TEXT SECTION start
Help filtering many-to-many associations with Ecto

I have an Entry with a many-to-many relationship to Tag. Like so:

defmodule Tag do
  ...
  schema "tags" do
    field :name, :string
  end
end

defmodule Entry do
  ...
  schema "links" do
    ...
    many_to_many :tags, Tag, join_through: "entries_tags",
  end
end

Join table :entries_tags, has
  :entry_id, references(:entries)
  :tag_id, references(:tags)

Now, I want to filter based on a list of tags. I’m using this query

from entry in Entry,
  preload: [:tags],
  distinct: entry.id,
  join: tag in assoc(entry, :tags),
  where: tag.name in ^tags #tags is a list of strings passed as a param

The the query above gives me all the entries that have at least
one tag in the filter list. So for example, if I have 3 entries like so:

  1. Entry.tags = [“a”, “b”, “c”]
  2. Entry.tags = [“a”, “d”]
  3. Entry.tags = [“d”]

and I filter with tags [“a”, “b”], it will match both #1 and #2.
TEXT SECTION end
DATA SECTION start
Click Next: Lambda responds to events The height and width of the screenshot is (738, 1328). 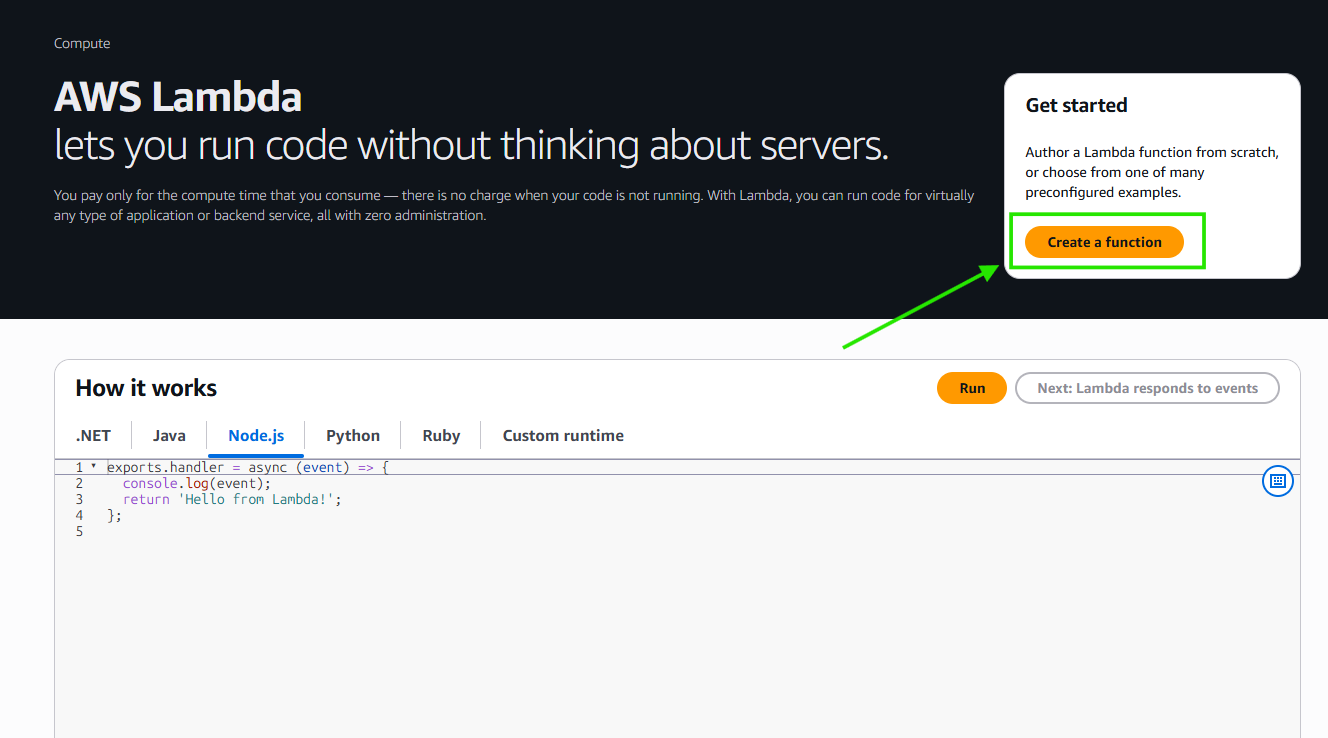click(1147, 388)

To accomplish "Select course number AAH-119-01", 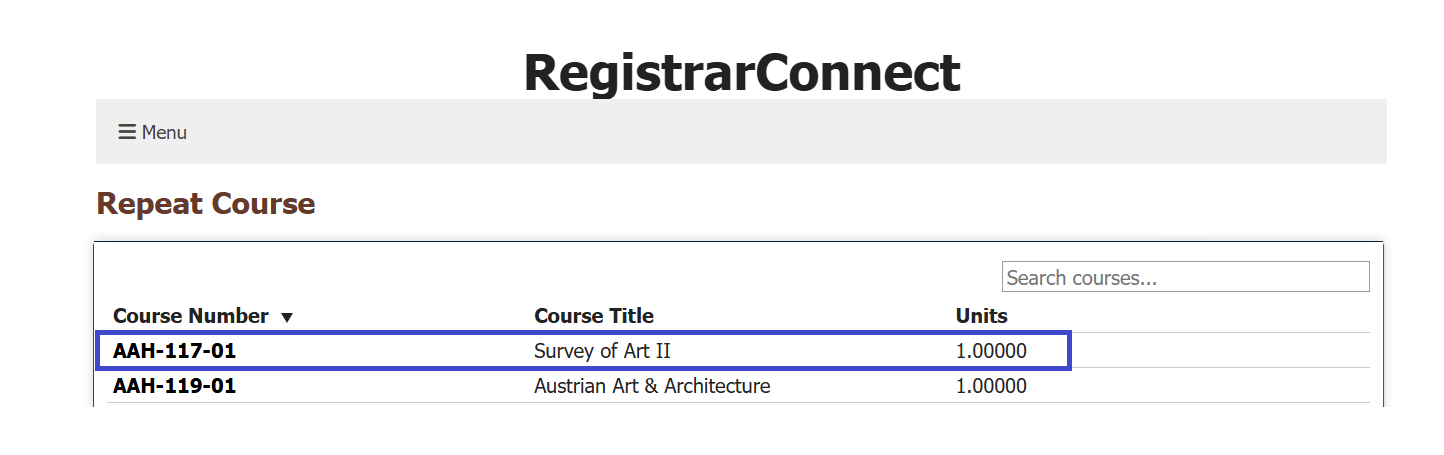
DATA SECTION end
▶ **PROBLEM STATEMENT**
Decide whether each statement agrees with the Ecto filtering thread, answering yes or no and quoting the words of the thread that settle it: (a) the join table is named entries_tags; (b) the query returns only entries that carry every tag in the filter list; (c) filtering with tags "a" and "b" matches entry 3.

▶ **RESPONSE**
(a) Yes: "Join table :entries_tags"
(b) No: "gives me all the entries that have at least one tag in the filter list"
(c) No: "it will match both #1 and #2"